The interview, published in September, came to HuffPost’s attention this week. In his conversation with Sommerfeld, King discussed his belief in the superiority of European culture over others. He talked fearfully of falling fertility rates in the West and spoke at length about his belief that Europe and America are threatened by Muslim and Latino immigration.

“If we don’t defend Western civilization, then we will become subjugated by the people who are the enemies of faith, the enemies of justice,” King said.

The interview is remarkable, capturing a sitting U.S. congressman completely fluent in modern white nationalist talking points just weeks before an election he is favored to win.

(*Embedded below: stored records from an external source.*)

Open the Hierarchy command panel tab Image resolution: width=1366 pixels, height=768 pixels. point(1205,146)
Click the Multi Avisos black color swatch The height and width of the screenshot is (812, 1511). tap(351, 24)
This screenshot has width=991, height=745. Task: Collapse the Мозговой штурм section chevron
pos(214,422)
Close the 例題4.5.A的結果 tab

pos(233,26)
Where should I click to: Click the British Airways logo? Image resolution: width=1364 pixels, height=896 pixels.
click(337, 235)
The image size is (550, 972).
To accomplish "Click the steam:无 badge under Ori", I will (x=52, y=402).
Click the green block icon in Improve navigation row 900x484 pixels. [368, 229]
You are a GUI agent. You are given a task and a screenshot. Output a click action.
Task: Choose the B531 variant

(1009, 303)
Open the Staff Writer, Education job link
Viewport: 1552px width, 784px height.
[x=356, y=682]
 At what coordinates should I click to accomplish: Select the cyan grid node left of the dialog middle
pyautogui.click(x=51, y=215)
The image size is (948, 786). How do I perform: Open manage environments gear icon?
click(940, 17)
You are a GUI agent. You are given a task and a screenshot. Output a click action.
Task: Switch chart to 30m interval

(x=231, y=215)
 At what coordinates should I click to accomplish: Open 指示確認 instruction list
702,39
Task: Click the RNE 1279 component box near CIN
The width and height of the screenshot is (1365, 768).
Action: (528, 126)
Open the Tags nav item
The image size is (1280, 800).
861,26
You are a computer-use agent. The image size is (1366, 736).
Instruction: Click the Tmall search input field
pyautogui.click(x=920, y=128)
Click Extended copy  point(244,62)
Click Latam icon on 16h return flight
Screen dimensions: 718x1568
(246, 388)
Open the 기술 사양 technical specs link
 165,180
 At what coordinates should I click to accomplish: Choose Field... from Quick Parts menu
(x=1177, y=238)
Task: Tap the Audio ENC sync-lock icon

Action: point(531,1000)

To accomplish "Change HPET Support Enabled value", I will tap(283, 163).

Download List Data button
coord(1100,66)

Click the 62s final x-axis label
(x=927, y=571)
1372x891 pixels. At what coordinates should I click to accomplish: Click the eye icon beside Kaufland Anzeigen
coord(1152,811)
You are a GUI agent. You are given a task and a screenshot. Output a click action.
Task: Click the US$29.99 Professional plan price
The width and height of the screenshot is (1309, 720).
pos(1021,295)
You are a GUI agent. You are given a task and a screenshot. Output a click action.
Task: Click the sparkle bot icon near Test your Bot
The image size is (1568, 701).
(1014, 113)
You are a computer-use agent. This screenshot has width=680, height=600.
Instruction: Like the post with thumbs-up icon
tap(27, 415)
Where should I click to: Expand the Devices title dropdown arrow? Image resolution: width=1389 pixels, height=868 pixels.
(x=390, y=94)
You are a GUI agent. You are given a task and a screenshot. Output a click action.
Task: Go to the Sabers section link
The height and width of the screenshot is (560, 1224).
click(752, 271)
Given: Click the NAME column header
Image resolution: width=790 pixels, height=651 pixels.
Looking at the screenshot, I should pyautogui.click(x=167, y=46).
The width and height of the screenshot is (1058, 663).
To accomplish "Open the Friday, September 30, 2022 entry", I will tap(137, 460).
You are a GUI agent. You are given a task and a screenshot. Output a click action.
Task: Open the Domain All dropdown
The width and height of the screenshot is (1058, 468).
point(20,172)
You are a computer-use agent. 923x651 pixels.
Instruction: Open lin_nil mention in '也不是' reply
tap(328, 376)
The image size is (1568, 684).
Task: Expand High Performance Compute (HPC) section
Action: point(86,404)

He also falsely claimed in that interview that Soros is footing the bill for “The Great Replacement,” a paranoid talking point for white supremacists in which they imagine their white European culture being taken over by immigrants.

And last year, King defended being a white supremacist by questioning when the very term “white supremacist” became offensive.

“White nationalist, white supremacist, Western civilization — how did that language become offensive?” he told The New York Times. “Why did I sit in classes teaching me about the merits of our history and our civilization?”

He later posted a tweet clarifying that he sees himself simply as a “Nationalist.” Too bad for him, almost everyone else sees him for the man he is: a white nationalist.